Son créateur Joseph Hubertus PILATES est né d’un père gymnaste et d’une mère naturopathe en Allemagne en 1883. Jeune, il a une nature fragile (rachitisme, asthme et fièvre rhumatismale ) et s’intéresse à la manière de retrouver la santé.


Il observe pour cela les animaux, étudie l’anatomie et également la façon de s’entraîner des athlètes lors des premières Olympiades dans la Grèce Antique.
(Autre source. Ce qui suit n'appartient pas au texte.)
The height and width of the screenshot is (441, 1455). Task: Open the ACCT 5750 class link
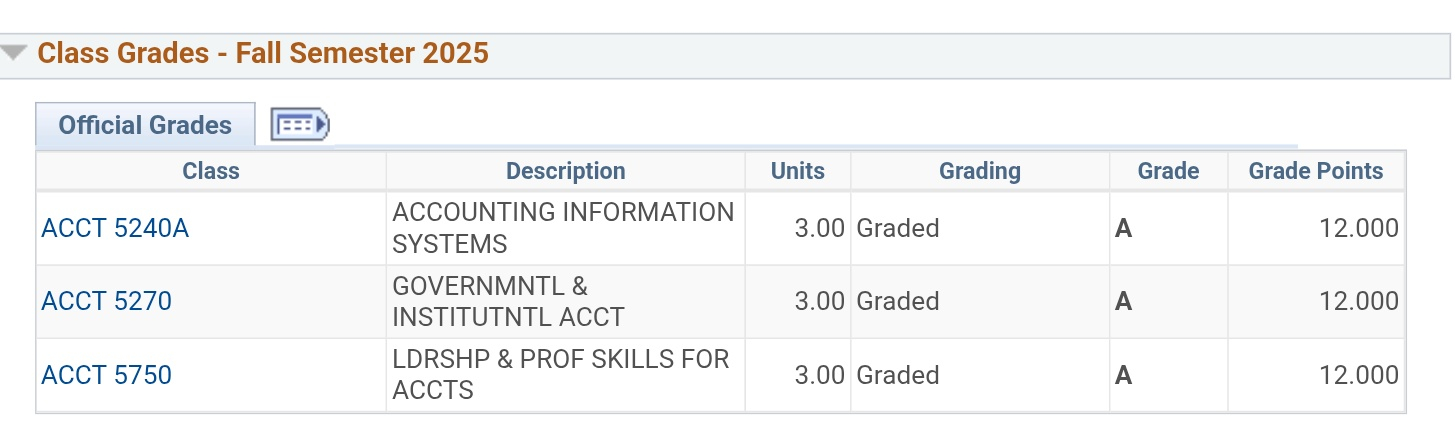pyautogui.click(x=106, y=375)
Sa démarche est moderne car il étudie des disciplines telles que le yoga, les arts martiaux ce qui est nouveau pour l’époque en Europe, et crée le concept « Corps-Esprit ». Il finit par devenir un sportif accompli dans de nombreux sports : ski, plongée, yoga, boxe, gymnastique et pose même comme modèle pour des planches anatomiques.

La méthode Pilates va rapidement trouver son public dans le milieu du cirque, des arts du spectacle et de la danse notamment par l’intermédiaire de Martha Graham et de George Balanchine convaincus de son efficacité. Ils viennent travailler avec lui non seulement pour l’entraînement physique mais aussi pour soigner les blessures causées par l’utilisation excessive des articulations qu’impose leur discipline.

Joseph Pilates forme alors les professeurs de la première génération : Carola Their, Eve Gentry, Romana Kryzanowska , Ron Fletcher, Kathlein Stanford Grant, etc.

La propagation de la méthode Pilates continue, elle compte aujourd’hui plus de 12 millions d’adeptes dans le monde.


Publications


« Your Health » en 1934, dans lequel il présente ses exercices et leurs explications.

« Return to Life Trough Contrology » en 1945 , véritable traité de sa philosophie où il formule « La forme physique est la condition préalable au bonheur ». 



Dates clefs…

En 1912, l’athlète autodidacte part pour l’Angleterre où il exerce le métier de boxeur, participe à des numéros de cirque et enseigne l’auto-défense dans les écoles de police et à Scotland Yard. Il est persuadé qu’un style de vie « moderne » (mauvaise posture, respiration incorrecte, exercices ignorant les muscles posturaux…) est un élément qui participe de façon déterminante à une santé fragile.

En 1914, comme tous les citoyens allemands résidant au Royaume-Uni il se retrouve prisonnier à Lancaster en tant « qu’étranger ennemi » puis est placé comme infirmier dans un camp pour blessés militaires sur l’île de Man en Angleterre. Dans le cadre de son travail auprès des blessés de guerre, il élabore toute une série d’exercices physiques en utilisant les lits des patients pour leur permettre de retrouver leur mobilité et surtout leur musculature. C’est à partir d’un système d’anneaux et de ressorts accrochés à la structure des lits, créant ainsi des résistances, qu’il contribuera à leur rééducation. Dans ces conditions difficiles, il commence l’élaboration de son travail sur machines encore utilisées aujourd’hui avec le cadillac, reformer…

La pandémie de grippe qui s’abat sur le monde entier en 1929 et qui fait des ravages sur les populations des camps d’internement (malnutrition, mauvaises conditions sanitaires, affaiblissement…) lui permet de mettre en évidence les résultats bénéfiques de son travail car les personnes qui suivent son programme survivent.

Une fois libéré, il retourne en Allemagne et partage son expérience avec des policiers et des danseurs (Rudolf Laban). Quand la nouvelle armée allemande cherche à lui forcer la main pour qu’il y devienne entraîneur, il quitte le pays et émigre aux États-Unis. En 1926, c’est lors du voyage en bateau qu’il rencontre sa future femme, une infirmière nommée Clara. Ils se marient, fondent à New-York leur studio, et y enseignent sa méthode de conditionnement physique qu’ils appellent « Contrology » en référence à la façon dont elle encourage l’utilisation de l’esprit pour contrôler les muscles.

Joseph Hubertus Pilates s’éteint en 1967 à New York à l’âge de 83 ans, après avoir dédié sa vie au bien-être et la santé d’autrui, et enseigné avec sa femme Clara dans leur studio pendant plus de 40 ans.